## Set exercise
Report every line of the records below that contains the string "field".

Records on where items appear
• • •

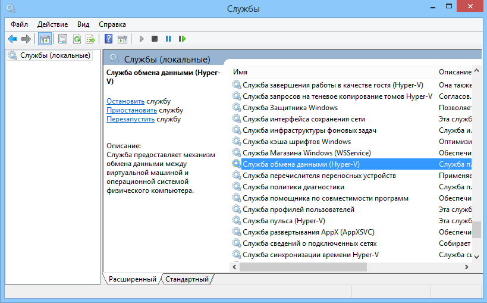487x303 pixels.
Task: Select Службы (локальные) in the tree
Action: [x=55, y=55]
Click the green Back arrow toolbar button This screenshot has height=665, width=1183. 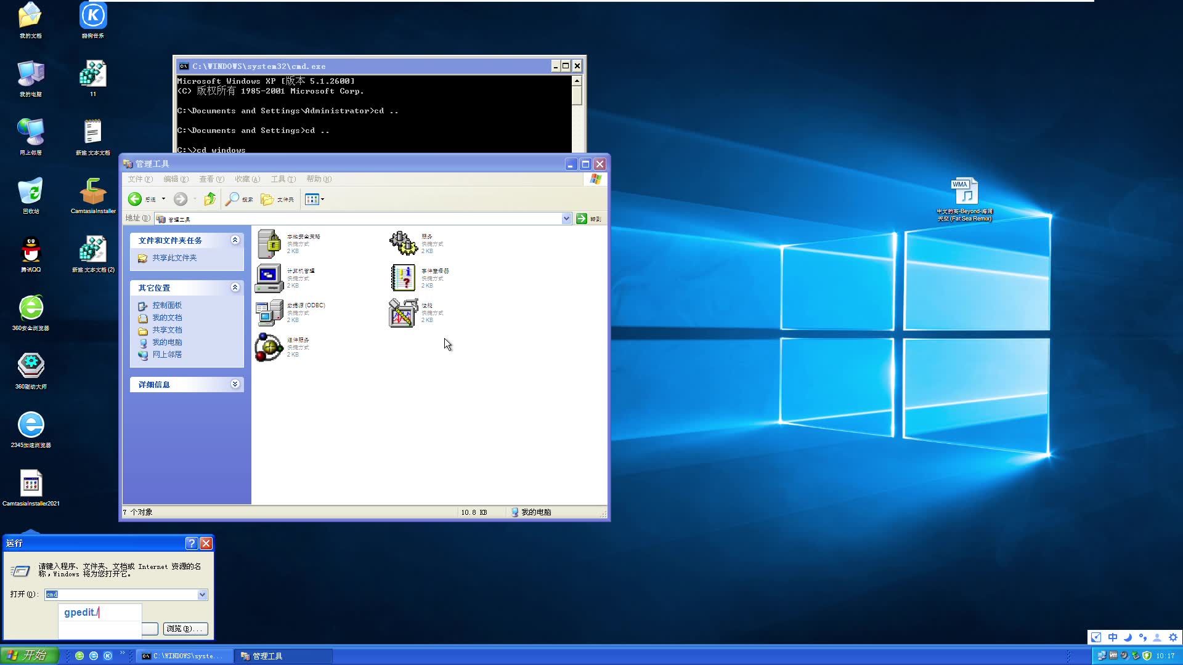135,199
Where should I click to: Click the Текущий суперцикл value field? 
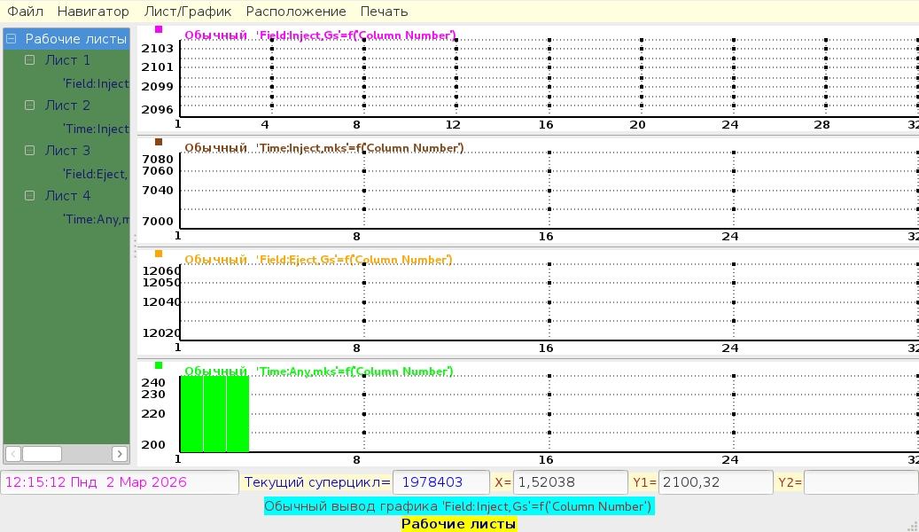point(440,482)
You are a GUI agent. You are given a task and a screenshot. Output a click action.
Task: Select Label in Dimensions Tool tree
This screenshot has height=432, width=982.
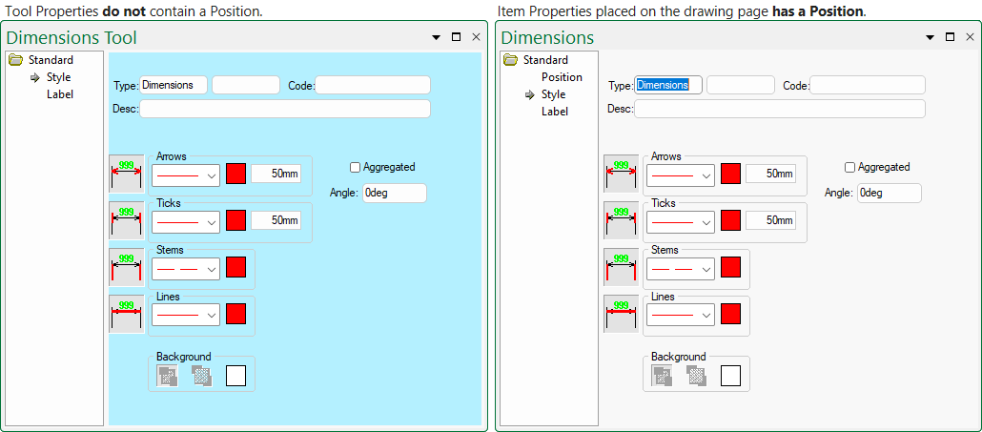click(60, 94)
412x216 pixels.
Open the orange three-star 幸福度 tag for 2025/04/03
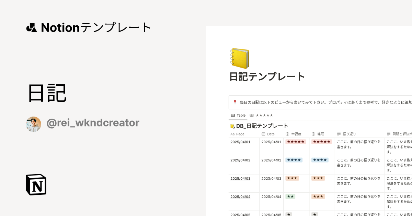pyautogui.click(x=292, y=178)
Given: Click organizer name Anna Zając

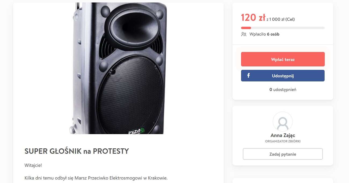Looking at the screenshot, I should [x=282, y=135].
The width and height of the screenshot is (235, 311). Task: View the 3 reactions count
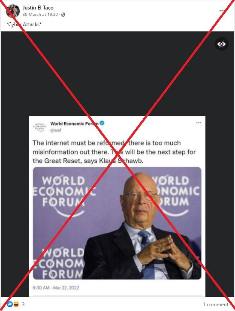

• • •

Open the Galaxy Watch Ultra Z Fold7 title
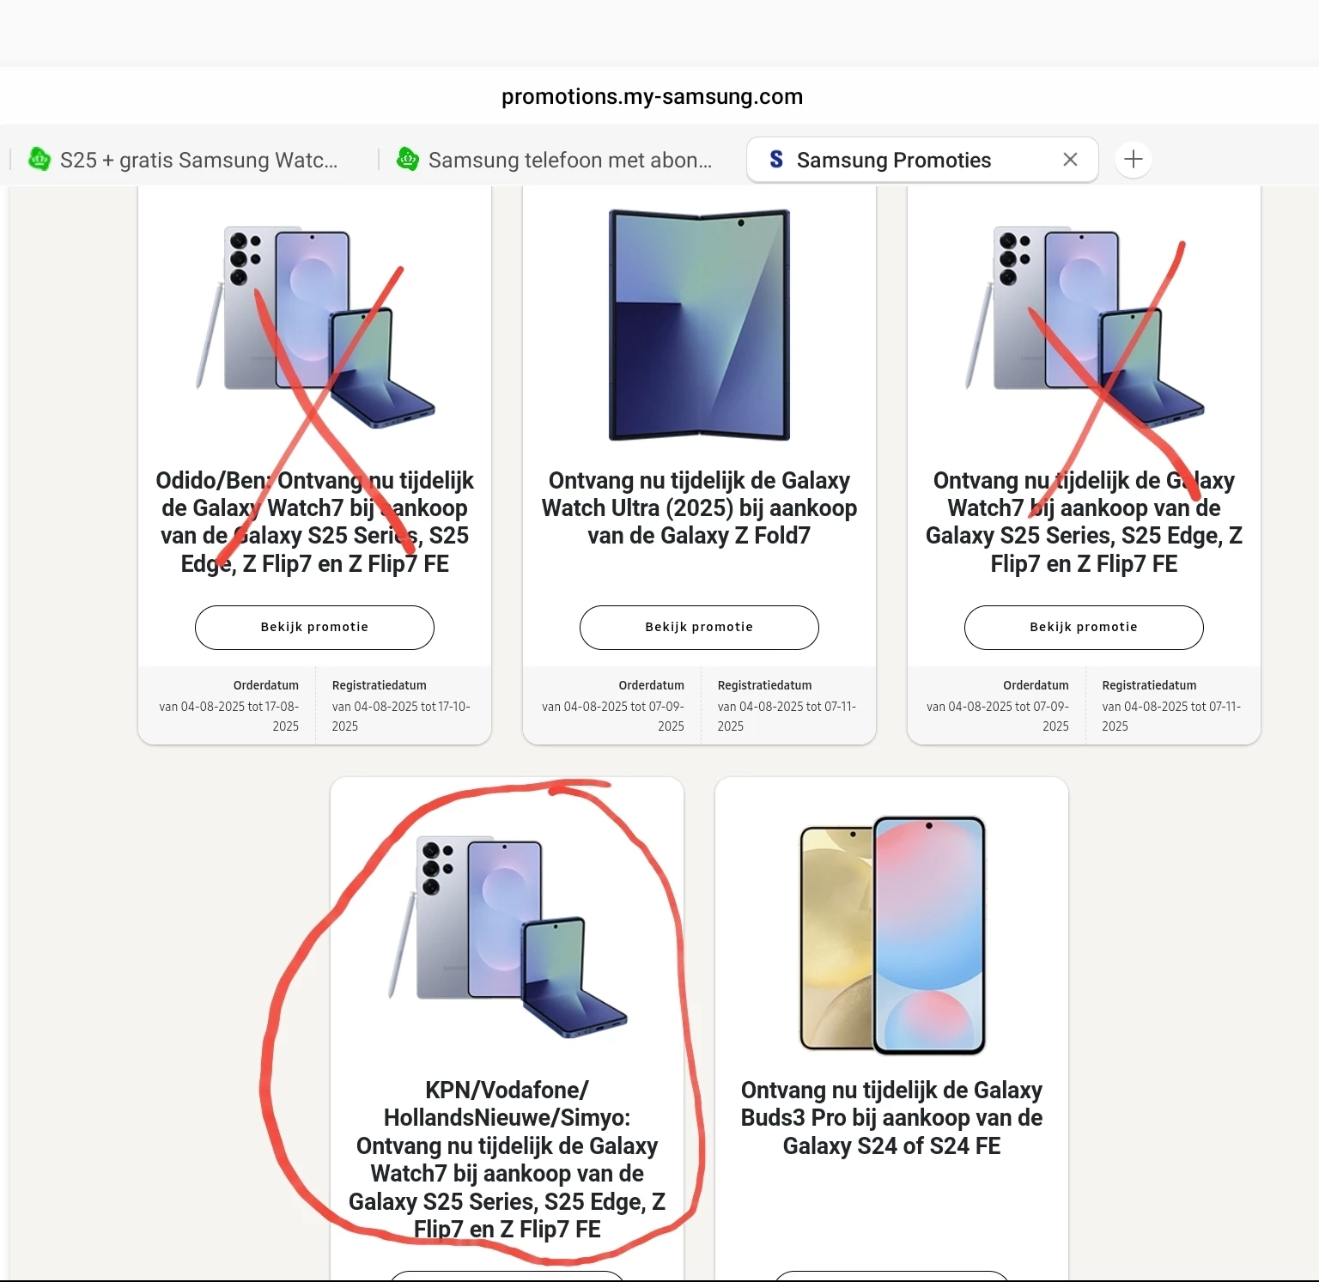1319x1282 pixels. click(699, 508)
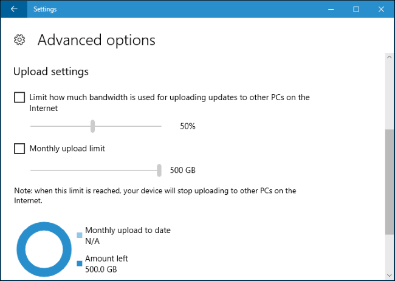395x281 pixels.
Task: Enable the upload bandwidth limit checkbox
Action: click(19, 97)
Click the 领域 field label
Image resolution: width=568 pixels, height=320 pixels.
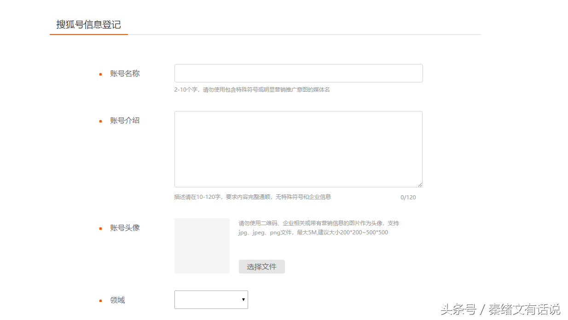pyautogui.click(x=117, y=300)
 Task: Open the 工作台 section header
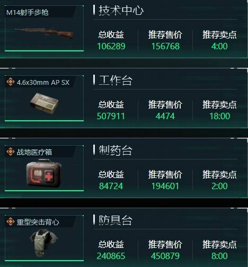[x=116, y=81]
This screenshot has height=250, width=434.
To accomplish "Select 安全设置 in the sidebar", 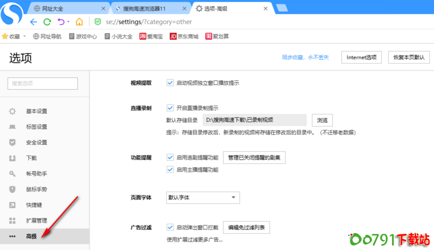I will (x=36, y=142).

• • •

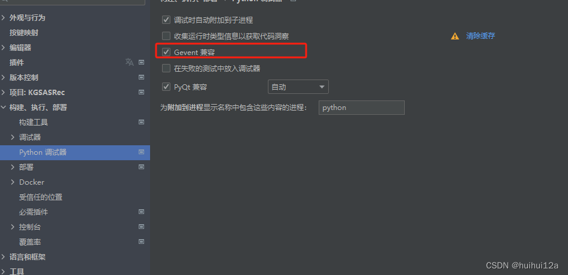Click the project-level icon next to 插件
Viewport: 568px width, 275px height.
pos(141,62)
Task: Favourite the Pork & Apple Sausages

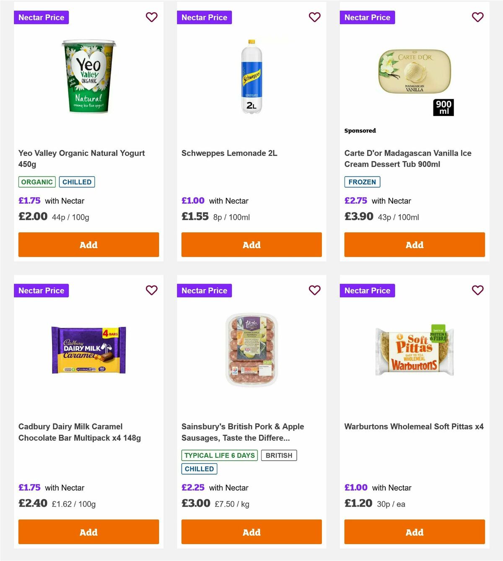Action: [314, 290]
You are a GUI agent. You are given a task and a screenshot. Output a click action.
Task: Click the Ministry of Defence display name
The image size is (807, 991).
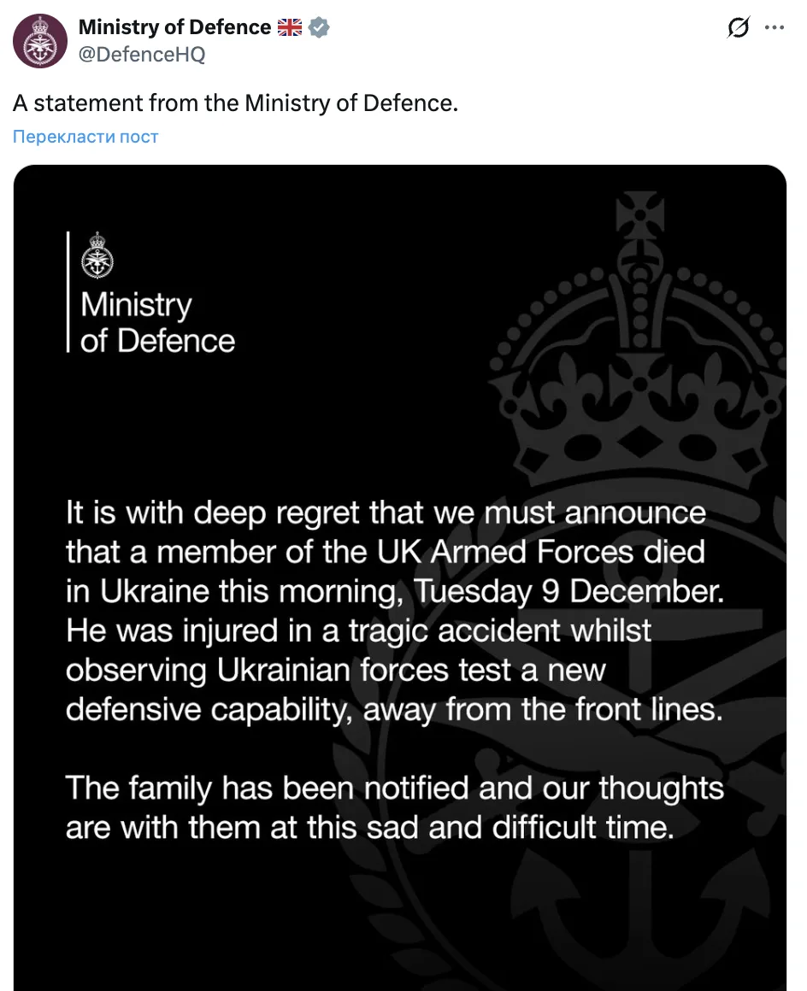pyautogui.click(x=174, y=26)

• • •

## Result of the exercise
Where should I click to: Click the Текущий суперцикл value field? 
Click the 领域 field label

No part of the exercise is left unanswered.